Going viral doesn’t necessarily mean your marketing campaign was successful. It can be very exciting to see your view count increase, but that metric can be just as much an indicator of your efforts being received negatively as positively. Plenty of videos have racked up millions of views on social media but were watched for bad reasons instead of good.
Furthermore, views don’t indicate the campaign’s impact on your bottom line. The real question is, how much revenue — or new customers or whatever your goal is — did you gain after your few days of social media fame? A viral marketing campaign is only successful if the audience completes your CTA and achieves its objective.
Always judge your viral success based on money in hand. If a viral campaign fails to produce new customers and increased sales, rethink how your next campaign can bring in more return on investment (ROI). Consider these tips for measuring and improving your marketing results.
Understand the customer is always right.
It pays to be transparent in business and that includes when owning up to mistakes — even if you don’t think it was a mistake at all. As well-intentioned as your marketing campaign may be, the public may disagree and call it out. Respect and acknowledge their opinions. If you’re getting negative attention because your campaign isn’t going over well, doubling down and defending it will only bring more bad publicity. If your business goes viral for the wrong reasons, try to mitigate the damage. Admit that your company made an error in judgment, explain what you’re doing to correct the situation and outline how you will do better in the future.
Beef up your servers.
If you’re expecting your marketing campaign to bring an influx of traffic to your organization’s website, you must ensure your server technology can handle the wave of traffic. Consider the nightmare situation Ticketmaster found itself in in 2022: The company first went viral for promoting a new way of obtaining tickets for Taylor Swift’s highly anticipated concert tour, but when the organization’s website couldn’t handle the crush of users attempting to make purchases, Ticketmaster went viral again for letting people down and not fulfilling its promised services. Consider what technology needs to be upgraded in advance of your campaign to ensure the attention that going viral brings doesn’t become your undoing.

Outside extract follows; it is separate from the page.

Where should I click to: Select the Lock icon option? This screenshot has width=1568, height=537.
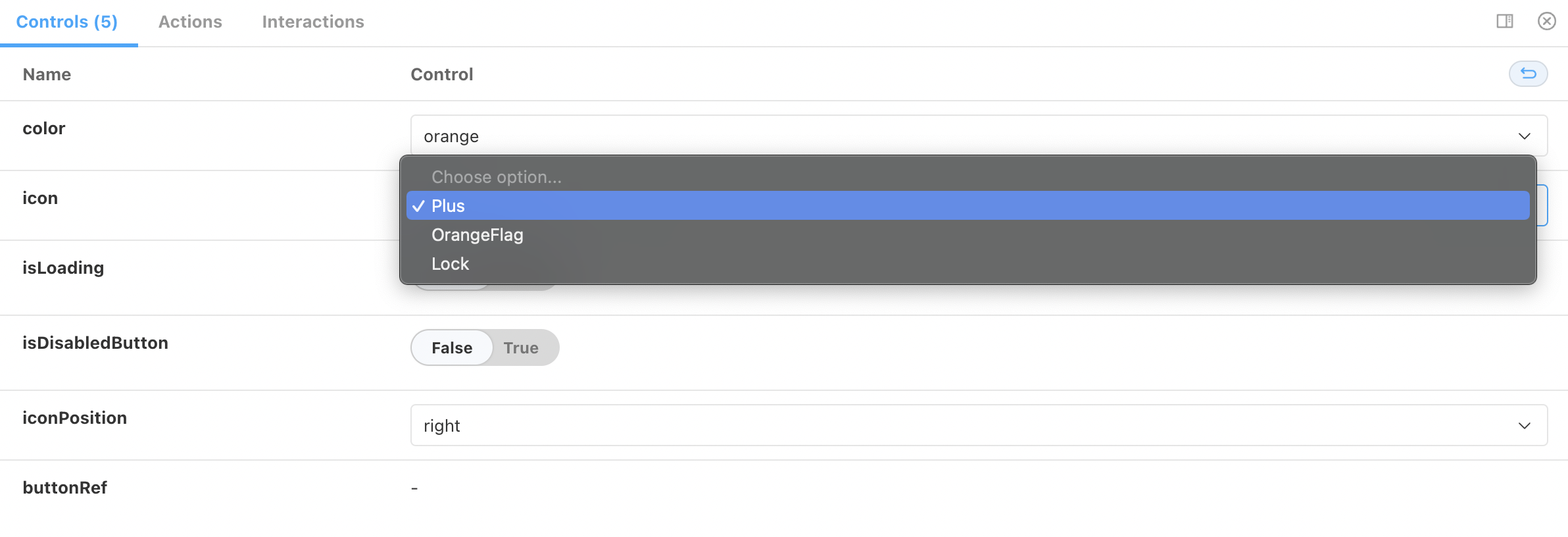450,263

Limit access to your social media accounts.
Entrust your company’s social media administration to a small number of employees or a reputable third-party company that can run your marketing campaigns. While the genesis of a viral marketing campaign may be a large group effort, limiting who has access to your social media accounts can decrease the chances of getting hacked — or of a disgruntled employee toying with your campaign or social media profiles in an act of revenge. Numerous companies have found their perfectly curated feeds disrupted by a rogue worker posting inappropriate messages, as was infamously the case at the New York Post in 2022. [Read related article: Small Business Guide to Hiring a Social Media Manager]
Hit the right note.
Some cringey brand fails on social media are the result of posts coming across as tone-deaf and out of touch. In addition to having staffers review your marketing campaign before publishing it, take some extra time to consider what else is occurring on your planned launch day. Did a natural disaster or some other significant tragedy take place recently? You may be better off postponing your campaign than posting something that goes viral not because it’s so great but because you’ve inadvertently come off as heartless due to your timing, prompting the masses to pummel your brand on social media. When it is appropriate to publish, you may need to change the language of your campaign to take into account recent events.